Mount Hengshan, also known as Ziyue, Hengzong, or Changshan Mountain, lies some 60 kilometers south of the city of Datong, Shanxi Province. The mountain, whose highest peak reaches an altitude of 2,017 meters, is the most northernmost of the “Five Sacred Mountains of China,” or “Wu Yue,” as they are called by the Chinese in recognition of the mountains' link to Taoism.
This grand mountain has historically been a venue for Taoist activities, though it was not always possible to pursue these activities on Mt. Hengshan, given that the entire region was under the domination of invaders for long periods of time. This put pilgrimages at a premium; it is perhaps for this reason that the mountain later came to be shared by Taoists, Confucianists, and Buddhists alike.
However, a sacred mountain cannot escape its destiny, as it were, so Mt. Hengshan remains a consecrated place in Taoism. Indeed, legend has it that Zhang Guolao, one of the Eight Immortals in Chinese Taoist mythology, secluded himself on Mt. Hengshan where he continued to follow the teachings of Taoism.
The Scenic Highlights
Mt. Hengshan offers some spectacularly beautiful scenery. The soaring mountain peaks and the undulating curves of the mountain ridges, the steep, precipitous cliffs, the grotesque and fantastic caves, the dense and verdant tree cover, the gurgling, meandering brooks, full of the singing and chirping of birds, not to mention the canopy of clouds and mist that flow in and out—and to varying degrees—veiling and unveiling the mountain and the skies that surround it. These magical variables of nature all bear witness to how Mt. Hengshan was able to call attention upon itself as one of Taoism's “Five Sacred Mountains.”
The destination’s famous Tianfeng Hill and Cuiping Hill are divided by tree-filled slopes, in the center of which lies Golden Dragon Gorge. From above, the gorge looks menacing due to its depth and narrow base being barely more than 10 meters wide. Golden Dragon Gorge has acted as a natural defense barrier of strategic importance to military commanders ever since armies first set foot on Mt. Hengshan. During the Northern Song Dynasty (960-1127), General Yang Ye and his sons managed to hold back invaders from the neighboring Liao Dynasty (916-1125) by using Golden Dragon Gorge as their ultimate line of defense.
Mt. Hengshan’s Temples
Other scenic sites on Mt. Hengshan such as Guolao Hill, Sisters-in-Law Cave, Flying Stone Cave, Huanyuan Cave, Tiger Wind Gap, Clouds Out Cave, and Big Character Sinus are not only full of color, they are also full of mystery. The cloud-and-mist cover on Mt. Hengshan changes impulsively; when it is clear and sunny, the entrance to Clouds Out Cave appears as inconspicuous as that of any cave, but when it is rainy or foggy, white mists and clouds will continuously waft out of the cave's entrance, giving it a surreal appearance.

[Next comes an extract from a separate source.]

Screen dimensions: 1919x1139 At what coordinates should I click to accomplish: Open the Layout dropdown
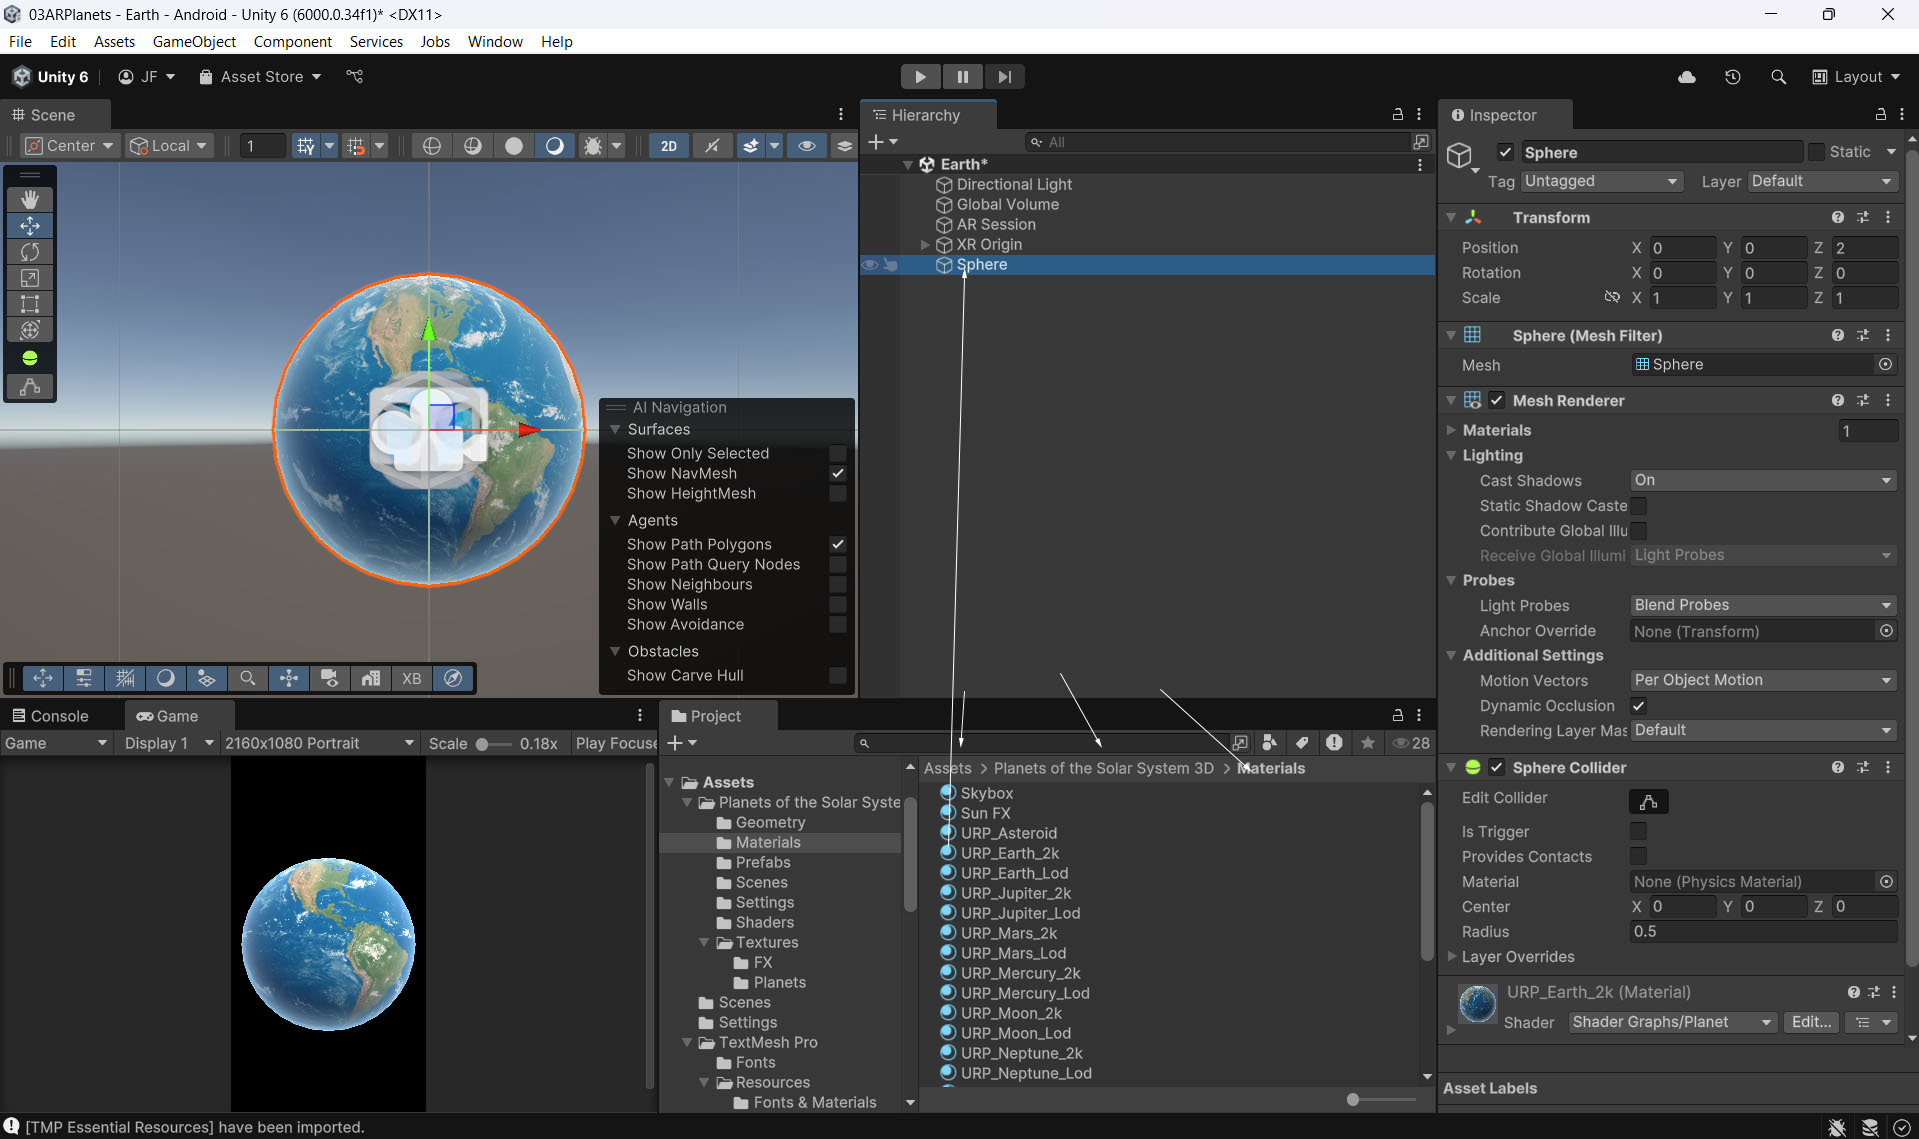coord(1856,77)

The most fantastic natural wonder of Mt. Hengshan, however, is surely the Sweet and Bitter Wells located halfway up its slopes. In spite of the proximal juxtaposition of the two wells (hardly 1 meter separates them) the water of one well is "sweet" (tastes cool and refreshing and pleasant), while the other is "bitter" (has a decidedly unpleasant aftertaste). Another seeming oddity is that although Sweet Well is only a few feet deep, its waters are inexhaustible. Of course, these are spring-fed waters; in fact, during the Tang Dynasty (618-907), Emperor Xuanzong (ruling 712-756) christened this well as “Dragon Spring View.”
One more defining characteristic of the mountain is its seemingly endless spreads of verdant trees. Many of the evergreen trees, mainly the Chinese Red Pine, have craggy, grotesque shapes. However, 4 of the most exquisite old Chinese Red Pines on Mt. Hengshan stand completely straight and tall, their roots visible like claws gripping the rocky mountainside. Ever since the Tang Dynasty era, they have been known as the "Four Great Men" of Mt. Hengshan.
Mt. Hengshan’s Temples
Beiyue Miao, or Beiyuan Temple (also known as Shrine of the Northern Peak), is Mt. Hengshan's only Taoist (alternatively, Daoist) temple. It is situated on West Hill, concealing itself in true, humble Taoist fashion among dense pines.
The Hanging Monastery, Mt. Hengshan's most famous religious site, is in fact a Buddhist temple. It is regarded as "the first view of Mt. Hengshan." The old proverb "Hanging Monastery is just like 3 horsetails in mid-air" best describes the overall image of the temple.